- _Exercise objective_
Given the entries that follow, write out exactly the lines starting at the one containing "[Opencircuit] (142, 2548)" and ending at the one containing "nossa variedade (131, 1988)", both ends included, and only those.

- _Material provided_
---

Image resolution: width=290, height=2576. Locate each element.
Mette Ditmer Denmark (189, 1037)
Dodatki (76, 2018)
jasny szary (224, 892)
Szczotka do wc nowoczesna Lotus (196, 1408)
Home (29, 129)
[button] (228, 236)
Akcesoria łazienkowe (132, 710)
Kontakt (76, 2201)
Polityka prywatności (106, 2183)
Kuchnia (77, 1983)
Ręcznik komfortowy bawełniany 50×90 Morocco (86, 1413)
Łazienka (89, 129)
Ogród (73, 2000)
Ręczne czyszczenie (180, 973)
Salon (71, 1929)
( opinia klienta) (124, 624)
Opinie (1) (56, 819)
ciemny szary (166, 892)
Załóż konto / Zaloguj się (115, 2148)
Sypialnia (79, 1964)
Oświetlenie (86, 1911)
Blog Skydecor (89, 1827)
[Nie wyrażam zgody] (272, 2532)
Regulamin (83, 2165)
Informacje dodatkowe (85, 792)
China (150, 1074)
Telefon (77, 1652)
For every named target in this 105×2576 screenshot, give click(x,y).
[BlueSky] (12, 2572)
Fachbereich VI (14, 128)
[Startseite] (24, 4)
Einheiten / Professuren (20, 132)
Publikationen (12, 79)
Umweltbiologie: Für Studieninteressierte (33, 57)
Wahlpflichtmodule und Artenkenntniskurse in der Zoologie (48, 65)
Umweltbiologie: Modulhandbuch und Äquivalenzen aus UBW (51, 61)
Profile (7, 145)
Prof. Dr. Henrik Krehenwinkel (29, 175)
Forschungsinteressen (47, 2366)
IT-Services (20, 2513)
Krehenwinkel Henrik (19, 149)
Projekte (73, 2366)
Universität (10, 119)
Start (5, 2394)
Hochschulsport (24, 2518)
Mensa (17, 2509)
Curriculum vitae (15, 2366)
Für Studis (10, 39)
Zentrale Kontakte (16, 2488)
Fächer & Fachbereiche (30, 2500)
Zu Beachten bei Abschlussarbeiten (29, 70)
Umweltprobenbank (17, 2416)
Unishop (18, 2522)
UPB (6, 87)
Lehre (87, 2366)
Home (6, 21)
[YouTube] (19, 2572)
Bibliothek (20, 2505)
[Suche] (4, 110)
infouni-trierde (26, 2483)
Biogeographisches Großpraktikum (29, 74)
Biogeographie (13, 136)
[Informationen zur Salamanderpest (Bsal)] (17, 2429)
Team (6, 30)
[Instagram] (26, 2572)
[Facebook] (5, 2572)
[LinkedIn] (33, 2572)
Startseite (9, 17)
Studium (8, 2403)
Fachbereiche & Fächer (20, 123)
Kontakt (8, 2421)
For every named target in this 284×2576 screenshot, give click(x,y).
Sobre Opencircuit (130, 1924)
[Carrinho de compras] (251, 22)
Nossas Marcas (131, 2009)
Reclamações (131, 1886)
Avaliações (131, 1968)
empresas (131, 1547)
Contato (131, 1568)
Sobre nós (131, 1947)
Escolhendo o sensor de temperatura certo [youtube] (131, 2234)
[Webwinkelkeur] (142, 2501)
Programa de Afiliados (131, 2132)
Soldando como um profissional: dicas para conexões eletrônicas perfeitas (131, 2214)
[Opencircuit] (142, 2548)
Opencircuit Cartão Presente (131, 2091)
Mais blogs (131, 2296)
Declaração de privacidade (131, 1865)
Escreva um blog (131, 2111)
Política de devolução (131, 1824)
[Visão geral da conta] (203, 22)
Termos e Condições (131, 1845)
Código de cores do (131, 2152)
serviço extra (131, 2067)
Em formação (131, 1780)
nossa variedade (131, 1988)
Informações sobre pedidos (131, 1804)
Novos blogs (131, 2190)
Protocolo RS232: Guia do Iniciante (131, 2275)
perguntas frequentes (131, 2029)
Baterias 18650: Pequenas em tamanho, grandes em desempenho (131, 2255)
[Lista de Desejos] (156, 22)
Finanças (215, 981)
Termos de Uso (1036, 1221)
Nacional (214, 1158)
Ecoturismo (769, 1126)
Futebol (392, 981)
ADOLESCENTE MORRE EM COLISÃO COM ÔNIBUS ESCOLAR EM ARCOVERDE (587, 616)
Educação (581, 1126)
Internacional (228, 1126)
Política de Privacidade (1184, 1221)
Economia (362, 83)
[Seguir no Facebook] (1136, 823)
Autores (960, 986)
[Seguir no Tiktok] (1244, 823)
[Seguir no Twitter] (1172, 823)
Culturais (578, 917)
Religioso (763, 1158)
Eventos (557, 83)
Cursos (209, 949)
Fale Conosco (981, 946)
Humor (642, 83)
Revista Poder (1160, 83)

---

- _Your solution_
[Opencircuit] (142, 2548)
Opencircuit Cartão Presente (131, 2091)
Mais blogs (131, 2296)
Declaração de privacidade (131, 1865)
Escreva um blog (131, 2111)
Política de devolução (131, 1824)
[Visão geral da conta] (203, 22)
Termos e Condições (131, 1845)
Código de cores do (131, 2152)
serviço extra (131, 2067)
Em formação (131, 1780)
nossa variedade (131, 1988)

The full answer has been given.